After his return to Varanasi in 1990, Prof. Narain founded the Indian Congress of Asian and Pacific Studies (ICAPS), serving as its first president. He also established and edited the Journal of Indian Buddhist Studies, which in 1999 became the Indian International Journal of Buddhist Studies, editorship of which he relinquished in 2002. Beyond those mentioned, Prof. Narain held positions in and received honors from scholarly organizations, especially in India, too numerous to mention. He also was awarded grants by the Guggenheim Foundation, the Ford Foundation, the American Council of Learned Societies, and the American Philosophical Association; and received both the Chakravikrama Gold Medal of the Numismatic Society of India and the Asiatic Society of Bombay’s Campbell Gold Medal for Lifetime Achievements in Ancient History, Numismatics and Archaeology.

As must be evident from even this brief accounting, Prof. Narain worked tirelessly to advance Indian historical studies and Buddhist studies, both in India and around the world. Apart from his talents as a scholar, he possessed the creative vision to imagine new and important scholarly enterprises others had not considered, and a gift for organization and administration that allowed him to see his vision through to fruition. He cheerfully delegated responsibility, often to younger and less experienced scholars, thereby encouraging their growth as members of the profession.
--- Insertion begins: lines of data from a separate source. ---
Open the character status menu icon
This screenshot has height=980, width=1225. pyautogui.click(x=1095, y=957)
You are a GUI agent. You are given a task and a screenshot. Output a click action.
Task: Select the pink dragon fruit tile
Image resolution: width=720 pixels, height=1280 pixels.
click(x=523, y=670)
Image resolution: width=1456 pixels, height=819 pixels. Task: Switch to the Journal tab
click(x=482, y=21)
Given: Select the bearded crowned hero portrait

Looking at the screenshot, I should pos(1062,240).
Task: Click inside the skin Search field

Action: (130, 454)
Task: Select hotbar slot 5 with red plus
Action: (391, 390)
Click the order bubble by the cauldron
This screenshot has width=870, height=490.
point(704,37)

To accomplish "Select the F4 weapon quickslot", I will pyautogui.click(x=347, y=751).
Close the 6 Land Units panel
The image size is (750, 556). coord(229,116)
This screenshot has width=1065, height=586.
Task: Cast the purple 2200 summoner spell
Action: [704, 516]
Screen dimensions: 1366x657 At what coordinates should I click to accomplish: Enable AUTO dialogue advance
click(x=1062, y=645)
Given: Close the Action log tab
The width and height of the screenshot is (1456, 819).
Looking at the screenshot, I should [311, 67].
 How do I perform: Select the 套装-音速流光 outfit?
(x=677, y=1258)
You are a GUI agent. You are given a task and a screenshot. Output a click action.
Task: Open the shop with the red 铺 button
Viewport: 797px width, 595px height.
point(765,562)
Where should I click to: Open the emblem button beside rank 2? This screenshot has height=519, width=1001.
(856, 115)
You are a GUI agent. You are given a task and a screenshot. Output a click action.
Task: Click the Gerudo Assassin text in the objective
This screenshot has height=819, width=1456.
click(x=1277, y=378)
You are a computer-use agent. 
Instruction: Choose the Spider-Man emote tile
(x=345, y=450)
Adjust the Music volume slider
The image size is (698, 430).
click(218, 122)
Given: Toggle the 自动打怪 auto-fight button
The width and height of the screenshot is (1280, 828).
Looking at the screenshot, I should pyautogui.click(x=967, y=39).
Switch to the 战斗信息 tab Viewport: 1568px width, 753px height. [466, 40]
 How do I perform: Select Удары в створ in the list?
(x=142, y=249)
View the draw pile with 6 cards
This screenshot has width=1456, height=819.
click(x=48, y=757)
As the editor of JIABS and other publications, he maintained high standards, while consistently encouraging contributions from the full range of scholarly voices: from up-and-coming scholars to established figures in the field; from European and American scholars to contributors from various Asian countries, including Japan, China, Southeast Asia, and, of course, India. Far from least importantly, Prof. Narain was a warm and generous human being, who is greatly missed, not only by his large and loving family but by friends and colleagues on every continent, whose task it now becomes to carry on his extraordinary legacy.

Submitted by Roger Jackson, Carleton College, Minnesota, U.S.A.